If $a$ is a positive element in a unital C*-algebra $\mathcal{A}$, with norm $\|a\|=1$. Let $P$ be a non-zero positive projection in $\mathcal{A}$. How to prove: $$P\leq a \Longleftrightarrow aP=P ?$$ Also, if for any pure state $f$ such that $f(P)=1$, we always have $f(a)=1$, then it implies $P\leq a$.
I'm thinking of the hereditary C*-subalgebra, the closure of $a\mathcal{A}a$. But can't see how to proceed.
If $ap=p$, taking adjoints you get $pa=p$. Then $ap=pa$ and $$ p=a^{1/2}pa^{1/2}\leq a^{1/2}1a^{1/2}=a. $$ Conversely, if $p\leq a$ then $1-a\leq 1-p$. So $$ 0\leq p(1-a)p\leq p(1-p)p=0. $$ Thus $p(1-a)p=0$. We can write this as $[(1-a)^{1/2}p]^*(1-a)^{1/2}p=0$, and so $(1-a)^{1/2}p=0$, from where we get $(1-a)p=0$. That is $ap=p$.
As for your other question, suppose that $f(a)=1$ whenever $f$ is a pure state with $f(p)=1$. For such a state we have by Cauchy-Schwarz $$\tag1 |f(a(1-p))|≤f(aa^*)^{1/2}\,f(1-p)^{1/2}=0. $$ Therefore $f(a(1-p))=0$. Then $1=f(p)=f(ap)=f(pa)$.
Let $g$ be a pure state of the subalgebra $pAp$. We can extend $g$ to a state of $A$ by $\tilde g(x)=g(pxp)$. Suppose that $\tilde g=th+(1-t)k$ for states $h,k$ and $t\in[0,1]$. Since $th\leq\tilde g$ and $\tilde g(1-p)=0$, we get that $h(1-p)=0$. Using Cauchy-Schwarz as above we get $h((1-p)x)=0$ for all $x$. It follows that $h(x)=h(pxp)$ for all $x$ and similarly for $k$. Then $h,k$ can be seen as states on $pAp$ and by the purity of $g$ we get that $h=k=g $. So $\tilde g$ is pure.
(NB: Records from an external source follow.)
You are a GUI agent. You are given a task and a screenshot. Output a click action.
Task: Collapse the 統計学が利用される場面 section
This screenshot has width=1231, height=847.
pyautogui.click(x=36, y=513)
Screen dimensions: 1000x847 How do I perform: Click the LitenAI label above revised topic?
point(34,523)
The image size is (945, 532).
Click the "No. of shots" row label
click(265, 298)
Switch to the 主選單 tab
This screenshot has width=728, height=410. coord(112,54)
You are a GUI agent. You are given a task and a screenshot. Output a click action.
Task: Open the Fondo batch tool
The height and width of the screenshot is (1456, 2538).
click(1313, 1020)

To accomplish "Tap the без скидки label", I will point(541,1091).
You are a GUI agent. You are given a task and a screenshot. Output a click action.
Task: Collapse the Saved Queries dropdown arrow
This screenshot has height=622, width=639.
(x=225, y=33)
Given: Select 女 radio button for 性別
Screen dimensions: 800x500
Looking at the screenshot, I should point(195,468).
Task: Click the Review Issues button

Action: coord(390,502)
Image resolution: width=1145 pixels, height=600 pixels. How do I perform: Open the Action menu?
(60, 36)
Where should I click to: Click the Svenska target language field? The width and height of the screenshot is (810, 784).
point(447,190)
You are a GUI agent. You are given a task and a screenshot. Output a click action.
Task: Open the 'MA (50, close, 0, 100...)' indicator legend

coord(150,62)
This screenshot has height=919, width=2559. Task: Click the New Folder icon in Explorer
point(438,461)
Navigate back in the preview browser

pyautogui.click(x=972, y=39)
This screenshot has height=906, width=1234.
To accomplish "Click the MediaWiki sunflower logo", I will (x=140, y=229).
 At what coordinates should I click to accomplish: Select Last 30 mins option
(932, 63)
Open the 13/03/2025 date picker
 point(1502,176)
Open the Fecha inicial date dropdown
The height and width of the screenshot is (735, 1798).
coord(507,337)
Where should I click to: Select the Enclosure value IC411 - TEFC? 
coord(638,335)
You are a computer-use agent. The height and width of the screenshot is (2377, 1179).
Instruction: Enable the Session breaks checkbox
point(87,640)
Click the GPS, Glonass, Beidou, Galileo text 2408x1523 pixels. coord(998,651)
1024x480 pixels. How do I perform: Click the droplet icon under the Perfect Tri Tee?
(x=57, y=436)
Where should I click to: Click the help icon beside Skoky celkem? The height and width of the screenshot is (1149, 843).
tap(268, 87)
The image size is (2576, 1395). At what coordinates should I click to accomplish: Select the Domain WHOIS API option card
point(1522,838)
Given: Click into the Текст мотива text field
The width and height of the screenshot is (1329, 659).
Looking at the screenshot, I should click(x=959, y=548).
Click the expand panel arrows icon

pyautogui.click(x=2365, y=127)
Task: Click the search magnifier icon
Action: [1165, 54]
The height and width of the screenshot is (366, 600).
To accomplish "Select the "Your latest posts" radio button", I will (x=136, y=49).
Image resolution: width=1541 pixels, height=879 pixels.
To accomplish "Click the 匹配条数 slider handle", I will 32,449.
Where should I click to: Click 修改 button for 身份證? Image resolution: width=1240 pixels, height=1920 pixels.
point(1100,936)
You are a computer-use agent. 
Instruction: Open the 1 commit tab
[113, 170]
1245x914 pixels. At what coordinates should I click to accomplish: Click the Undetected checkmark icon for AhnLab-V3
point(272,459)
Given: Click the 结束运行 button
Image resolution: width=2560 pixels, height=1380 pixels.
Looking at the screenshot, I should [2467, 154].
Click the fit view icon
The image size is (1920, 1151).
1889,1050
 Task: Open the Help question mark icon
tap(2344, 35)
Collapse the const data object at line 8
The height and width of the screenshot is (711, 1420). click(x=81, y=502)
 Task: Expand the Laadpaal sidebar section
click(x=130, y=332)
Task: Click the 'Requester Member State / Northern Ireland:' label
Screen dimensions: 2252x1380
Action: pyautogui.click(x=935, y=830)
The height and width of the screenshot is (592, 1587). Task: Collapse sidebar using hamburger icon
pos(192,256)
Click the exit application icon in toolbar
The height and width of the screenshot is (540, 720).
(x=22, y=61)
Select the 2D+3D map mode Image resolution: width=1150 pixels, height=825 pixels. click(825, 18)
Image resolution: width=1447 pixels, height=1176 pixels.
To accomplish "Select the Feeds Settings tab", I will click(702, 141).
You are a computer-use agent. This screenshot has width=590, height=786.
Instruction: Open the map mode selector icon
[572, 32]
As we just showed, any pure state $f$ of $pAp$ can be seen as a pure state of $A$ with $f(p)=1$. Then $f(a)=1$; we have from $(1)$ (note that the positivity of $a$ was not used there) that $$ f(a(1-p))=f((1-p)ap)=0. $$ Then $$ 1=f(a)=f(ap+a(1-p))=f(ap)=f(pap). $$ This can be done for any pure state of $pAp$ and pure states separate points, so we have $pap=p$. This we can write as $p(1-a)p=0$. As we showed before, this gives us $ap=p$ and thus $p\leq a$.